Alıştırma amacı:
Aşağıdaki satırlar arasından "Switch" sözcüğünü içerenlerin her birini değiştirmeden göster. Büyük ve küçük harf ayrımı dikkate alınmalıdır.

Girdi satırları:
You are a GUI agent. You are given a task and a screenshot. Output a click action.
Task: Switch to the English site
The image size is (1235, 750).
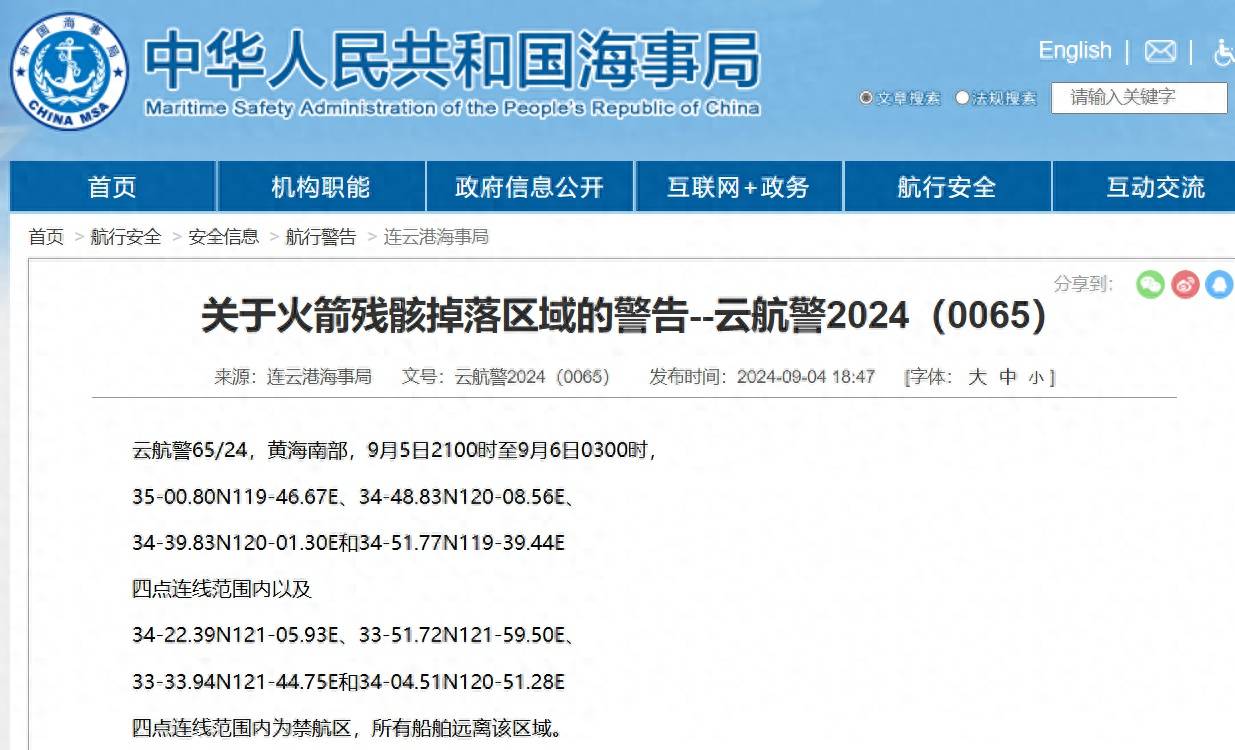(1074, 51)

* * *

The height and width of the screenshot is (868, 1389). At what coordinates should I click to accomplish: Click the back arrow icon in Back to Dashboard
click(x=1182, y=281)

---

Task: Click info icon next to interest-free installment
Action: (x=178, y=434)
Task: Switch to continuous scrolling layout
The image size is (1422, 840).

Yazılı yanıt:
Task: Switch to the English site
Task: Switch to continuous scrolling layout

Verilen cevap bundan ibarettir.